** Begin Source passage **

That leads to the question of who is the customer and who is the vendor in this equation.

If you look for parallels back in the print-only days, publishers had basically the printer and the Postal Service to work with. The constraints they imposed on how publishers did business and what they published were relatively minimal. Where limitations did exist, alternatives were available, albeit usually at higher prices. Many will argue that the Postal Service did little to ingratiate itself with publishers. The printers certainly did a lot. They each tried to out-do each other in serving publisher needs. I guess that's the difference between dealing with a monopoly vs. competitive entities.

But even the Postal Service didn't say that if you set a price for subscriptions delivered by them, you couldn't price the subs differently for alternative delivery. But that in effect is what many allege Apple's policy on subscription apps amounts to. It's hard to know all the ramifications with certainty. As Bob Cohn remarked about Apple, "...they haven't been too transparent."

** End Source passage **
** Begin Material **

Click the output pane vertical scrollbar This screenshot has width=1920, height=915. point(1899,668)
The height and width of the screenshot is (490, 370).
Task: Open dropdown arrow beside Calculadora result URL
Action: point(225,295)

** End Material **

Objectives |
(a) Translate this sentence from the passage on publishers and Apple into Spanish: "Where limitations did exist, alternatives were available, albeit usually at higher prices."
(b) Reproduce the passage on publishers and Apple from "If you look" up to and including "vs. competitive entities.".

Task-by-task solutions |
(a) Donde sí existían limitaciones, había alternativas disponibles, aunque por lo general a precios más altos.

(b)
If you look for parallels back in the print-only days, publishers had basically the printer and the Postal Service to work with. The constraints they imposed on how publishers did business and what they published were relatively minimal. Where limitations did exist, alternatives were available, albeit usually at higher prices. Many will argue that the Postal Service did little to ingratiate itself with publishers. The printers certainly did a lot. They each tried to out-do each other in serving publisher needs. I guess that's the difference between dealing with a monopoly vs. competitive entities.